En las maniobras mi capitán reunía a los oficiales del escuadrón para hacer minas de un explosivo plástico. Se suponía que era para que practicaran los reclutas, pero él decía:
—Sí, hombre, le voy a enseñar yo a estos a poner bombas, para que alguno sea de la ETA [4].
Así que montábamos una buena carga, preparábamos la espoleta, la mecha y ¡buuuum! Un hoyo más en el monte.
Lo más emocionante fue conducir un carro de combate.

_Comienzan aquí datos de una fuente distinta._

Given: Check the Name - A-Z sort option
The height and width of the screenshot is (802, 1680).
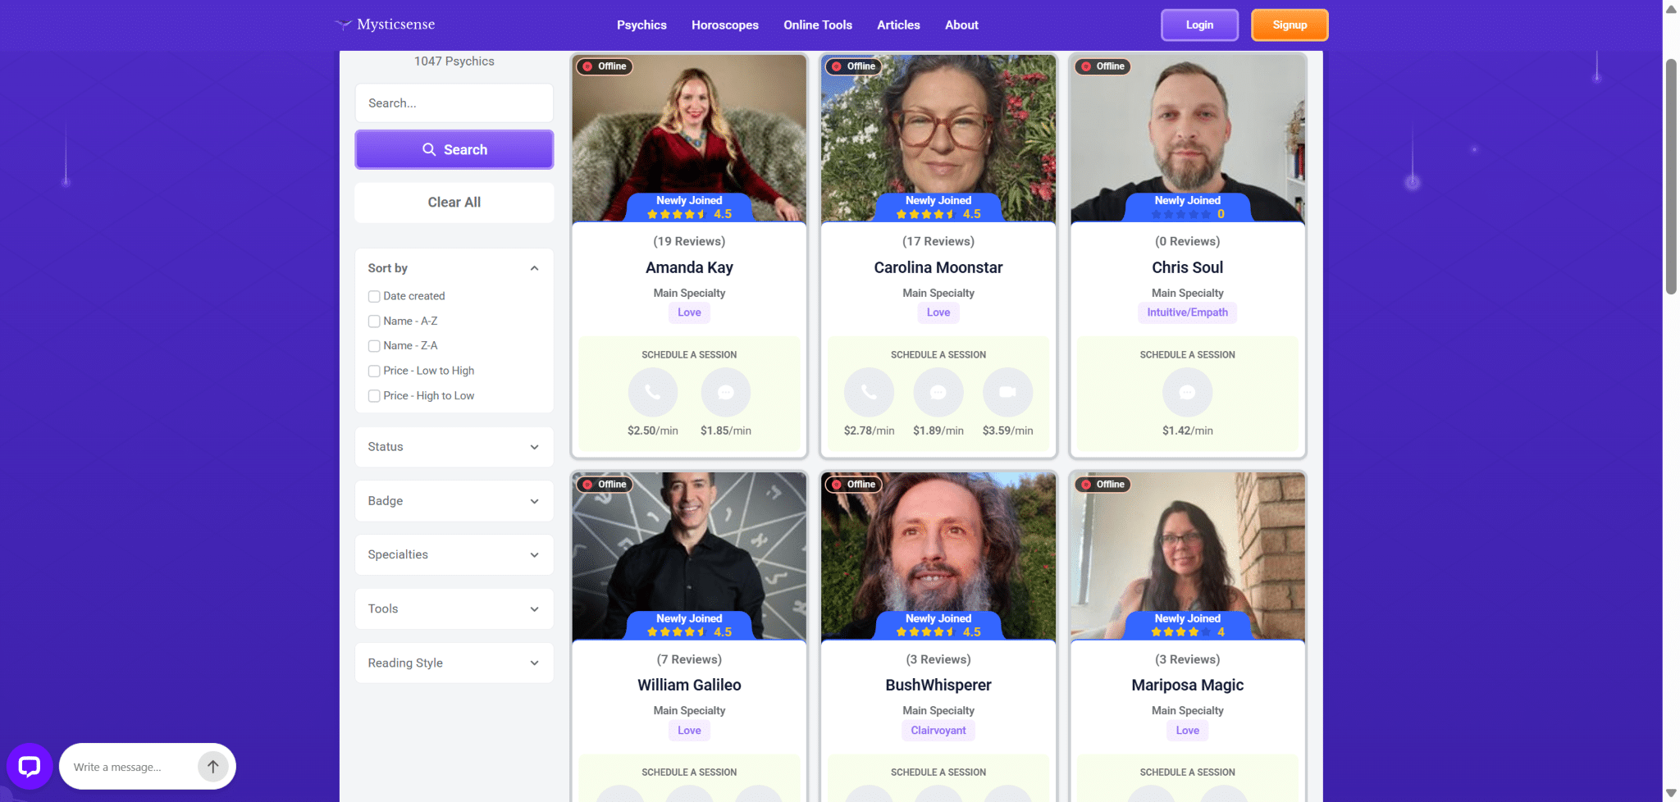Looking at the screenshot, I should click(374, 321).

Un cabo primero que se licenciaba al día siguiente nos llevó al teniente Revuelta (recién salido de la academia general) y a mí a dar unas vueltas por el campo de maniobras.
Vista aérea de las instalaciones del cuartel Alfonso XIII. A la derecha de la Avda. de Jerez estaba el cuartel, más a la derecha el campo de maniobras. Foto: Google Maps.
El teniente no tenía ni idea y, haciendo honor a su nombre, por poco nos tira al canal del Guadaíra. Yo, según el cabo, lo hice mucho mejor. Era una gozada subir y bajar aquellos monturrios y hacer derrapar el carro levantando una polvareda. El mando era simple: una palanca, pero el freno era bestial, había que pisarlo a fondo con los dos pies. Cada vez que veo una película de la II Guerra Mundial me acuerdo de aquella experiencia... Dices tú de mili...Sapere aude
Notas:
[1] Unidad militar de larga historia. Por la reforma de Azaña de 25 de mayo de 1931, un regimiento de Córdoba fue amalgamado con el Regimiento Cazadores de Alfonso XII n.º 21, para constituir en Sevilla el Regimiento de Caballería n.º 8, que en 1935 recibió la denominación de Regimiento Cazadores de Taxdirt. La IG 165/142 de 10 de julio de 1965 lo transformó en el Regimiento de Caballería Ligero Acorazado Sagunto n.º 7, integrándose en la División Guzmán el Bueno n.º 2. Con la remodelación del Ejército llamada "Plan Norte" en el año 1995 (30 de junio) fue disuelto y su historial fue entregado para su custodia al RCLAC Lusitania N.º 8, de guarnición en Valencia.
[2] El cuartel tenía un nombre propio, anterior, diferente al del regimiento: Cuartel Alfonso XIII. Sus restos expoliados podían verse aún hasta hace poco tiempo en la Avenida de Jerez.
[3] Un subteniente es un suboficial y, por tanto, de rango inferior al alférez, aunque tuviera 20 años de experiencia.
[4] En los cuarteles había reclutas de toda España: gallegos, asturianos, vascos, catalanes... Y los oficiales desconfiaban de vascos y catalanes por considerarlos a todos separatistas, cuando no terroristas en potencia. Así que lo de disparar pistolas, lanzagranadas, cañones y preparar petardos lo tenían vedado.